STATED GOAL A:
Copy the records verbatim, starting at the line that contains "This screenshot has width=527, height=619." and continuing through the final line of the records.

PAGE:
Bruce Essington lives in a tarp-covered bread truck on the side of Bluenose Mountain. He has been squatting on the same patch of land, not far from Vernon, for longer than any of his neighbours can remember. Sometimes he'd roam about toting a rifle and wearing night vision goggles. Recently he has begun to pay off his land in instalments.

And now Essington, who owns one faded set of clothes and an old leather miner's hat peppered with holes, has bought rights to about 150 acres of his neighbours' land. For $50.

He was able to do that because last year the province created an online staking system that allows anyone with internet access and $25 to acquire a miner's license and then, at $0.17 an acre, buy mineral rights to land. It doesn't matter whether that land belongs to a neighbour, the Crown, or the "miner" himself. Once you own the mineral rights, you are free to "explore" your claims, wander the property, "poke at a few rocks," in the words of MP Tom Christensen. And once you decide to start drilling and digging, even the landowner's dwelling and buildings are at risk. That's the law under the Mineral Tenure Act as of 2002, when the section prohibiting miners from "obstruction or interference" with activities (or buildings) on private land was repealed.

Essington may have the law on his side for now, but his claim has helped spark a grassroots uprising by infuriated landowners on Bluenose Mountain and beyond. They call themselves the B.C. Landowners Rights Group (BCLOR) and say they are determined to fight the government until the balance of power swings back to those who live their lives on land they own, instead of anyone who comes along and wants to grab the minerals resting underground.

MATERIAL FOR THE TASK:
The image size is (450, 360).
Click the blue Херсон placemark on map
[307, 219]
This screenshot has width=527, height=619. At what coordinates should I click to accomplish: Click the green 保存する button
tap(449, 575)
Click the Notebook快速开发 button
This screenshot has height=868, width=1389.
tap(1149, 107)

STATED GOAL B:
Answer these questions from the Bluenose Mountain article:
(i) About how many acres of his neighbours' land has Essington bought rights to?
(ii) What does it cost to acquire a miner's license under the province's online staking system?
(iii) What name have the infuriated landowners given their group?

WRITTEN ANSWER A:
This screenshot has width=527, height=619. At what coordinates should I click to accomplish: Click the green 保存する button
tap(449, 575)
Click the Notebook快速开发 button
This screenshot has height=868, width=1389.
tap(1149, 107)

WRITTEN ANSWER B:
(i) About 150 acres.
(ii) $25.
(iii) The B.C. Landowners Rights Group (BCLOR).